The case lends itself nicely to a further appeal to the Supreme Court, because it is essentially one of statutory interpretation, and is clearly one of general public, and commercial, significance.

Steve Keall
Barrister
23 April 2016

 

 

2 thoughts on “Court of Appeal confirms residential tenants’ immunity from suit

  1. Chris

    Hi Steve

    Long time reader, first time poster. While I don’t disagree with your reasoning on the statutory interpretation issues in both the CA and HC judgments, I see less of a clear line and more of a reasonably clear policy intent let down by a mishmash of drafting, a failure to ensure that the RTA and the PLA were compatible, and most worryingly, a failure of Parliament to give proper, timely attention to law reform proposals put before it.
    I think that this case really illustrates the problems when the Court needs to interpret statutes in a just, but technically correct manner, especially when the drafting is poor.
    My personal view is that the outcome is the right one; I see no good reason in policy why a commercial tenant (well advised and well insured) should have more protection than a residential tenant (unadvised and uninsured in any of the relevant cases).
    What has been most irritating for me has been comments made by ICNZ about this case, Tim Grafton in particular, who either hasn’t read or hasn’t understood the case. His comments and those of others have ignored the fact that the protection in s269 is only against “fire, flood, explosion…”etc or an otherwise insured peril, and that the onus remains on the tenant to disprove liability, and that any act of the tenant which limits the insurers liability will remove the tenant’s ability to rely on the exoneration.

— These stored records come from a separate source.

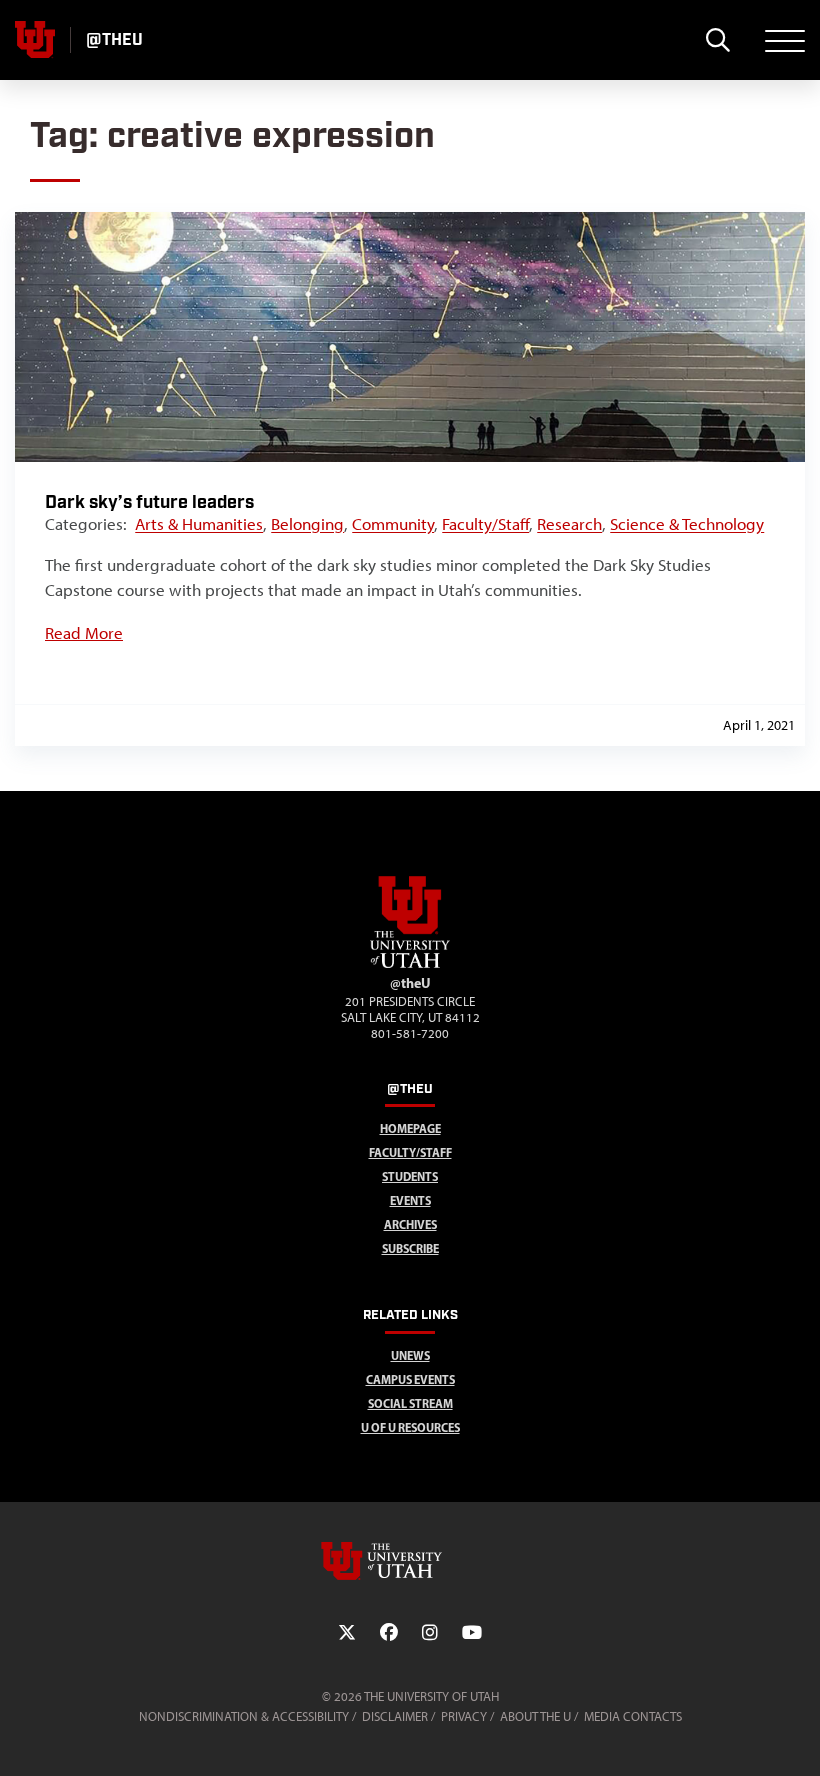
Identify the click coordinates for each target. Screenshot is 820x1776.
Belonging (307, 524)
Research (569, 524)
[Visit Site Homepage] (410, 964)
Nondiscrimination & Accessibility (244, 1716)
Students (410, 1176)
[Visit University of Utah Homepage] (35, 40)
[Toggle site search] (717, 40)
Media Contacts (633, 1716)
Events (410, 1200)
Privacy (464, 1716)
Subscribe (410, 1248)
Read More (84, 633)
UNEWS (410, 1355)
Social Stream (410, 1403)
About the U (535, 1716)
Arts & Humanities (199, 524)
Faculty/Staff (485, 524)
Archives (410, 1224)
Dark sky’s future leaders (149, 502)
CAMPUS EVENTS (410, 1379)
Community (393, 524)
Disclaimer (395, 1716)
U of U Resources (410, 1427)
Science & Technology (687, 524)
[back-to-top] (796, 1736)
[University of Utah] (410, 1561)
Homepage (410, 1128)
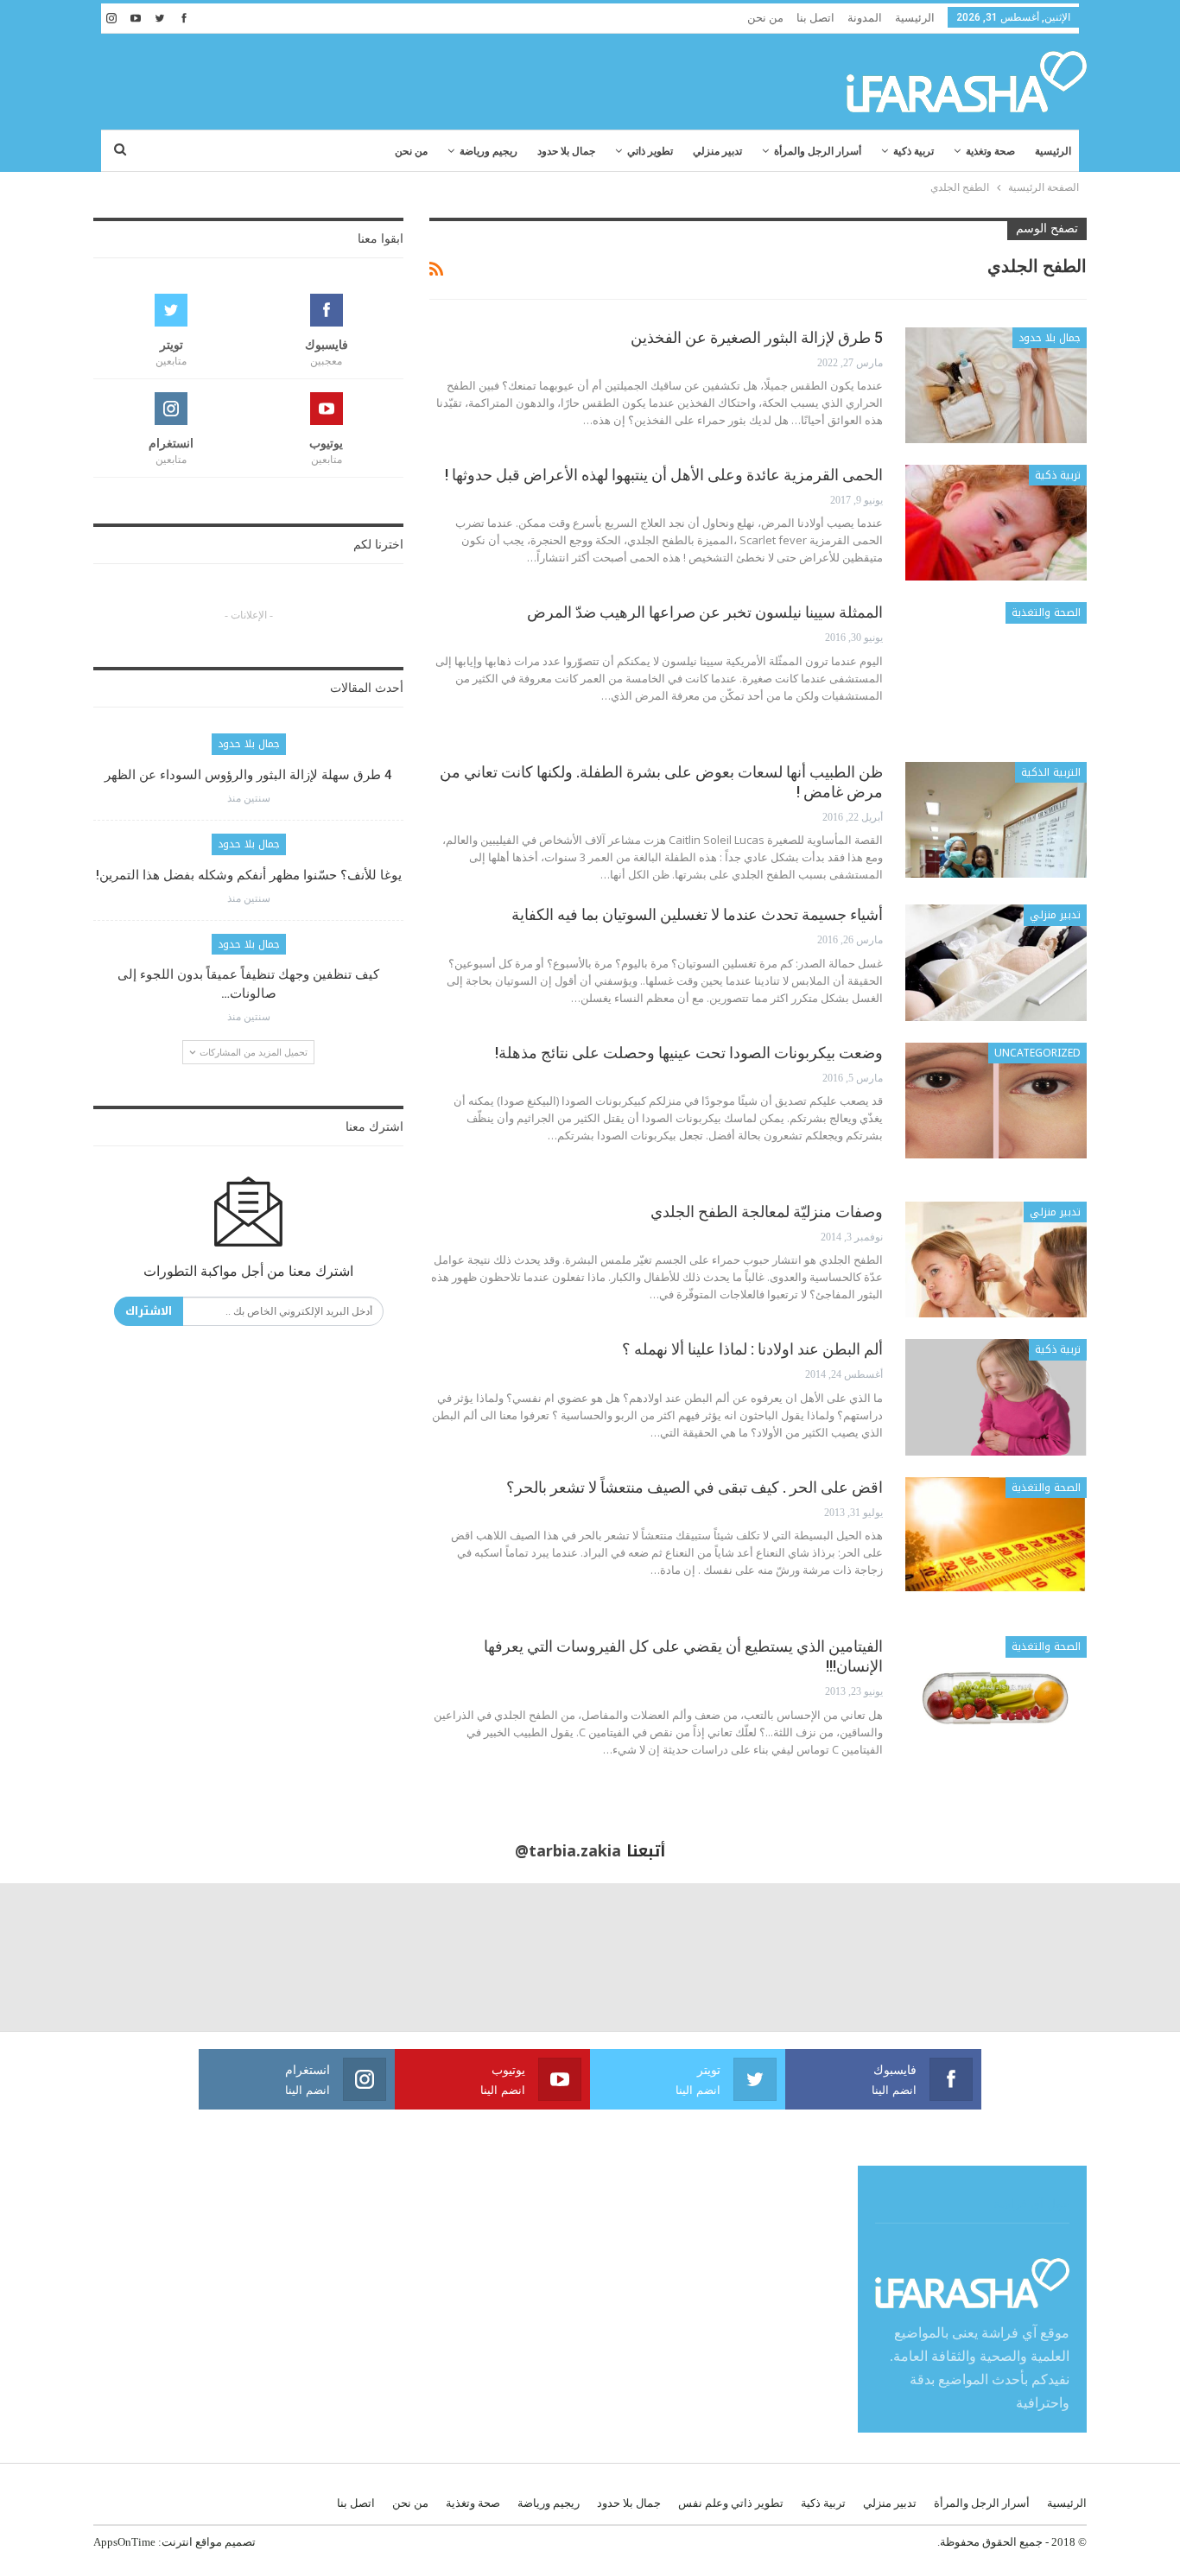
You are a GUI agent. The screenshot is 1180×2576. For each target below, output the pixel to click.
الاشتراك (148, 1311)
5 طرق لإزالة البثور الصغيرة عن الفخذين (757, 337)
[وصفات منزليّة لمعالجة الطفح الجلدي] (996, 1259)
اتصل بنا (815, 17)
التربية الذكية (1051, 772)
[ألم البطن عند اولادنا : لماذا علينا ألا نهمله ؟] (996, 1397)
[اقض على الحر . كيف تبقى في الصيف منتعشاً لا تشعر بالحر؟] (996, 1535)
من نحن (765, 17)
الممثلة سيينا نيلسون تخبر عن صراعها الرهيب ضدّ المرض (705, 612)
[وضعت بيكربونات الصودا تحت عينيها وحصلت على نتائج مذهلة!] (996, 1100)
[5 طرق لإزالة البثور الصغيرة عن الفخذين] (996, 385)
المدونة (864, 17)
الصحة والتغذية (1046, 612)
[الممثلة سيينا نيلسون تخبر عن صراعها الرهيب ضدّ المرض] (996, 660)
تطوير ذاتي (650, 151)
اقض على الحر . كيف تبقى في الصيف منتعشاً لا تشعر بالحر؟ (694, 1487)
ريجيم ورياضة (488, 151)
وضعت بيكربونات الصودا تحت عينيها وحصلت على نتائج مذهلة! (689, 1053)
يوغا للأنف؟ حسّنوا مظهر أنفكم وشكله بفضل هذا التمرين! (249, 875)
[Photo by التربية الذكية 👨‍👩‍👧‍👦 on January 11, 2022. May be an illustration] (1106, 1957)
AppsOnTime (124, 2541)
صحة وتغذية (990, 151)
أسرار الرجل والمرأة (817, 151)
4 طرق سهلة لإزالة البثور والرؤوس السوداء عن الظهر (248, 775)
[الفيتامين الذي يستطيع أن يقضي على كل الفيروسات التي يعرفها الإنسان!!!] (996, 1694)
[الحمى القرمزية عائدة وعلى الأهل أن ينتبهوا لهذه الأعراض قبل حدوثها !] (996, 523)
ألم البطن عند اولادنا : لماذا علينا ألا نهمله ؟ (752, 1349)
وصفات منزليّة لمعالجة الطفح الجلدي (766, 1211)
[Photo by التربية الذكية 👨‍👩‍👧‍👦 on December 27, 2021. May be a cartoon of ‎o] (221, 1957)
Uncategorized (1037, 1053)
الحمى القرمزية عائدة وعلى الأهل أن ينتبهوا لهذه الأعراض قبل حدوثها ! (664, 475)
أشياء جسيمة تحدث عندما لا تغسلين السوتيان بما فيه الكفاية (697, 914)
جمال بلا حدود (566, 151)
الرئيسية (915, 17)
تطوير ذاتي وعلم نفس (730, 2503)
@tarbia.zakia (568, 1851)
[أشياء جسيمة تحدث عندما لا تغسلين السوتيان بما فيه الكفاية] (996, 962)
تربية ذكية (913, 151)
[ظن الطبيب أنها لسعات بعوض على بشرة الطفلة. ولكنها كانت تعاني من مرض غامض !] (996, 820)
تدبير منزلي (717, 151)
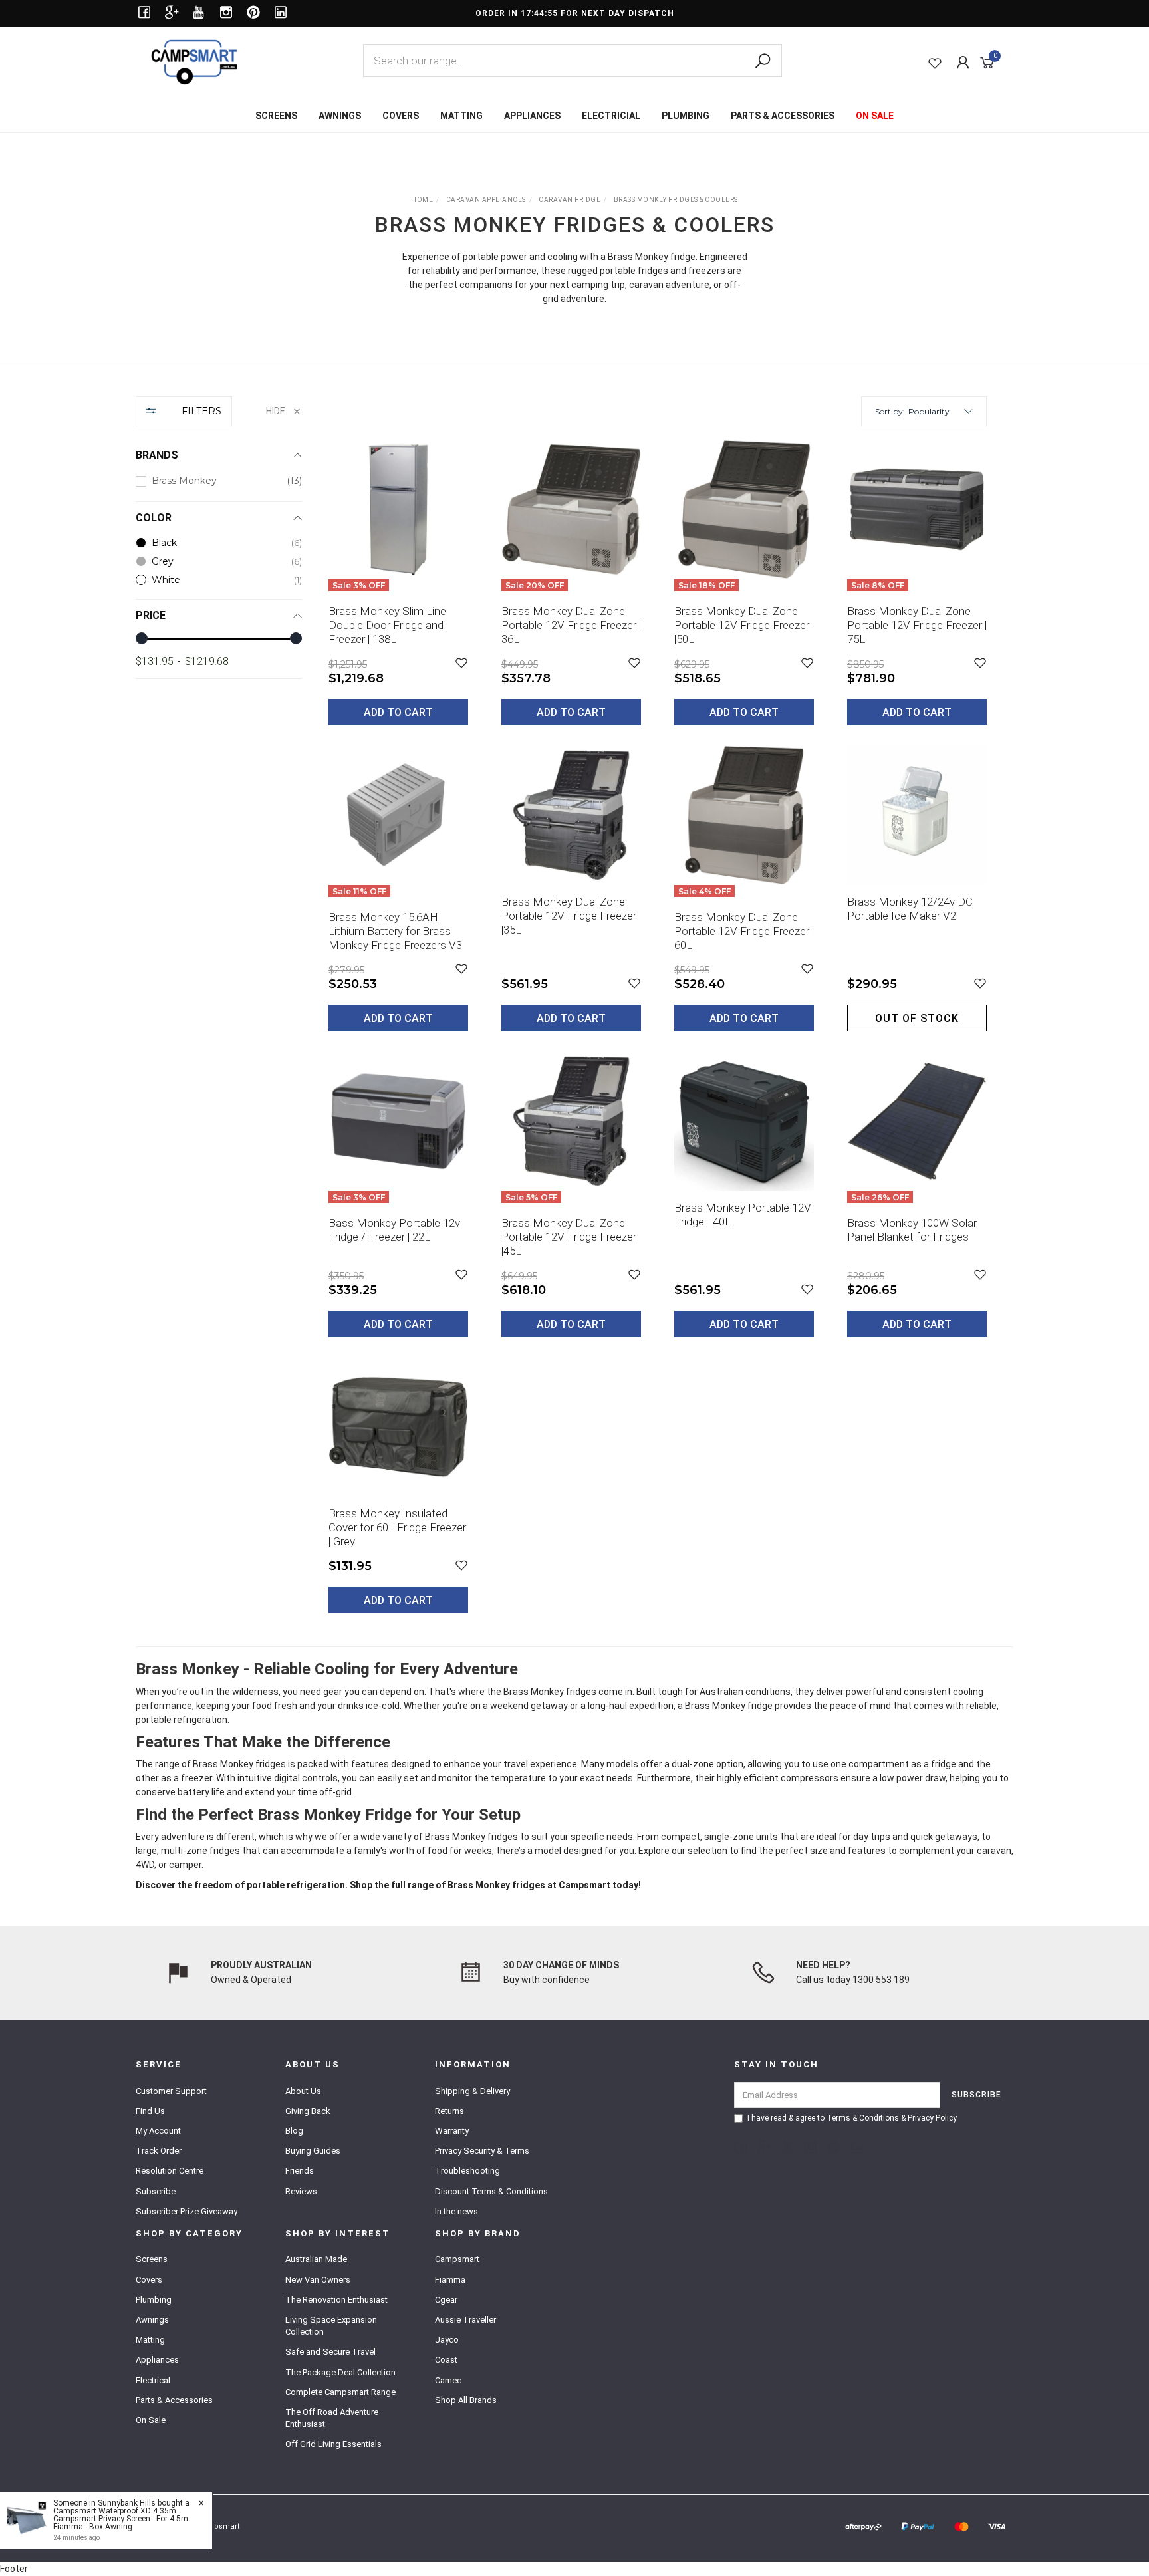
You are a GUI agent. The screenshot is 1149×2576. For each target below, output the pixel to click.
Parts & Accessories (174, 2400)
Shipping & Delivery (472, 2091)
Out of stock (917, 1018)
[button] (940, 411)
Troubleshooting (467, 2171)
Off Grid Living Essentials (333, 2444)
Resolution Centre (169, 2171)
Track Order (159, 2151)
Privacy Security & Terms (482, 2151)
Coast (446, 2360)
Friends (299, 2171)
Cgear (446, 2300)
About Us (303, 2091)
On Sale (151, 2420)
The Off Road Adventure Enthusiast (331, 2418)
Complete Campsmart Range (340, 2392)
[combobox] (572, 60)
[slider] (142, 638)
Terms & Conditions (863, 2118)
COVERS (400, 115)
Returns (449, 2111)
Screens (152, 2259)
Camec (448, 2380)
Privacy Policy (932, 2118)
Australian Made (316, 2259)
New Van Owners (317, 2280)
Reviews (301, 2191)
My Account (158, 2131)
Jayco (447, 2340)
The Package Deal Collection (340, 2372)
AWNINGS (340, 115)
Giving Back (307, 2111)
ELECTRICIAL (611, 115)
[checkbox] (219, 481)
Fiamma (450, 2280)
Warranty (452, 2131)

Having seen from the inside how recovery operates while working for a few different insurers, I’m reasonably certain that this decision won’t increase insurers costs, although it will stop lawyers like me from earning fees pursuing or defending such cases. I’ve defended a couple of subrogated recovery actions brought by insurers where this decision would apply, in both instances the recovery was technically correct but brought in a cynical manner and, had the insurers suceeded it would have been thoroughly unjust.